Another road movie of particular interest is Vanishing Point (1971) with the unforgettable part of DJ Super Soul.
Jessica Walter was an American actress best known for Play Misty for Me (1971) in which she was Evelyn Draper, an obsessed female fan of a radio disc jockey played by Clint Eastwood.
George Segal was an American actor best-known for his portrayal of Nick in Who’s Afraid of Virginia Woolf? (1966), the man who admits he aims to charm and sleep his way to the top in this film that celebrates love gone awry.
Cloris Leachman was an American actress with a long an fruitful career.
I give you a fragment from The Last Picture Show (1971) in which she is a wife angry at her husband.
And one set of fragments from the Young Frankenstein (1974), where she famously is Frau Blücher, and everytime her name is pronounced the horses start to whinny, neigh and rear.
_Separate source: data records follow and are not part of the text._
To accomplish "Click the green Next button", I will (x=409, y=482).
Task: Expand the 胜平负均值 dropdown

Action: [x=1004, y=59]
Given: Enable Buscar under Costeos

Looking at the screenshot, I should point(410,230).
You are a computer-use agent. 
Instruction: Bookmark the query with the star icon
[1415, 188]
Joan Micklin Silver was an American filmmaker.
My film bible Cult Movie Stars lists Chilly Scenes of Winter (1979) and Between the Lines (1977) as noteworthy.
I feel I have to add Crossing Delancey (1988).
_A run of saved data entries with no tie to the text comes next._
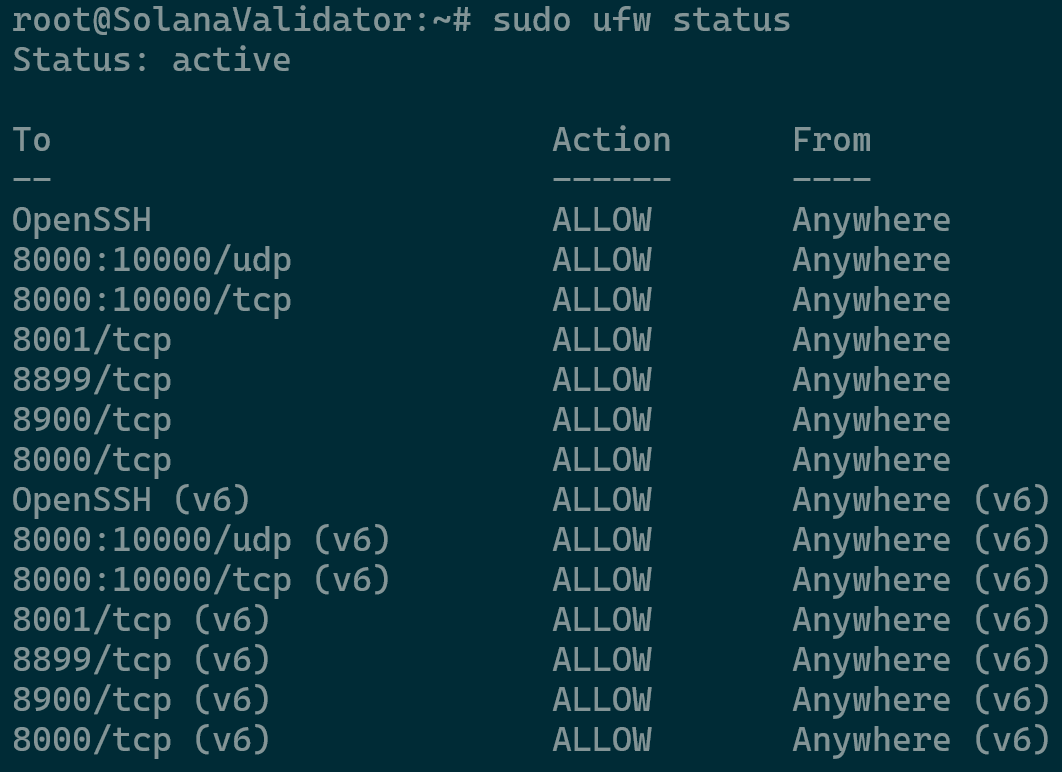Image resolution: width=1062 pixels, height=772 pixels.
Task: Click the IPv4 '8000:10000/udp' rule entry
Action: click(152, 260)
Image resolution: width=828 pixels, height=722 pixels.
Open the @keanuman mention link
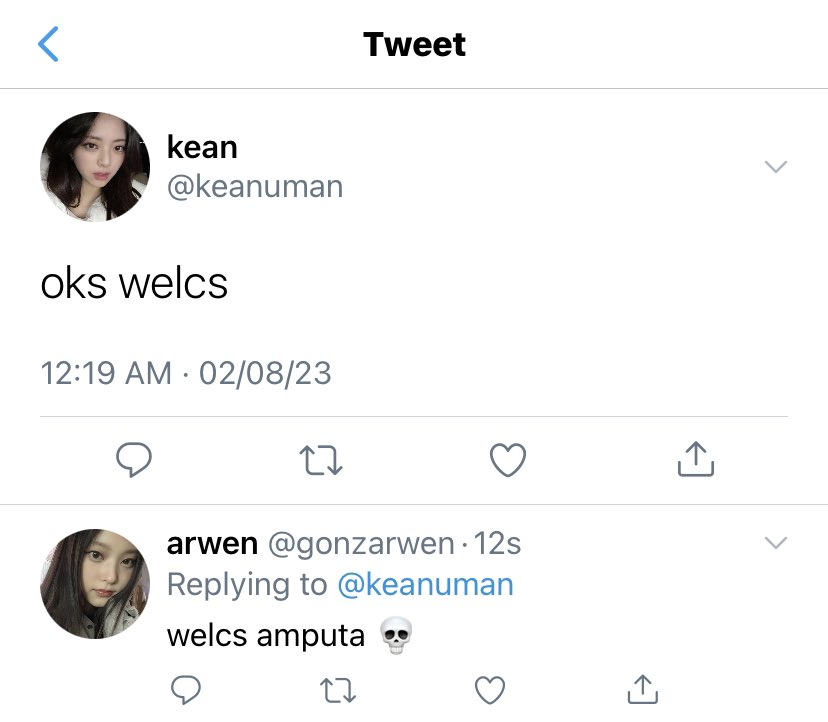(425, 585)
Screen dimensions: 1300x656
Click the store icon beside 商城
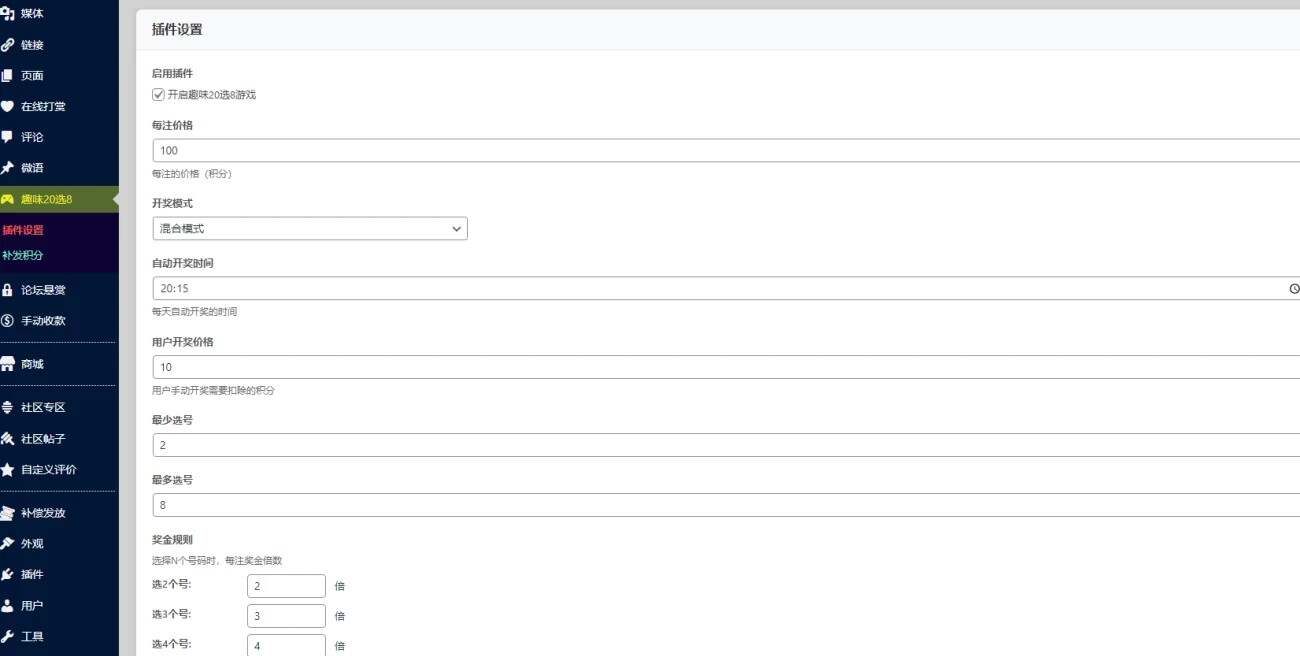(x=7, y=364)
Carol Arthur was an American actress and wife of Dom DeLuise (1933-2009). She played bit parts in the films of Mel Brooks. I think I was 12 years old when I insisted on seeing Brooks’s Silent Movie (1976).
Silent Movie. Smart slapstick. A film about film. What’s not to love?
In that film she played an “extremely pregnant woman”. Was it perhaps she who completely tilted Brooks’ sports car nose in the air due to a heavy weight in the back seat? I cannot remember.
Later I saw Brooks Blazing Saddles (1974), the Western parody with the many and loud farts around the campfire. Beans and cowboys, you know how that works out.
In Blazing Saddles, Carol plays a schoolteacher who first speaks very shyly at a city meeting, then is told that she speaks too quietly, and then she announces in a loud and not at all shy voice to the governor that he is the “leading asshole of the state”.
Thomas Jefferson Byrd was an American actor who worked several times with director Spike Lee.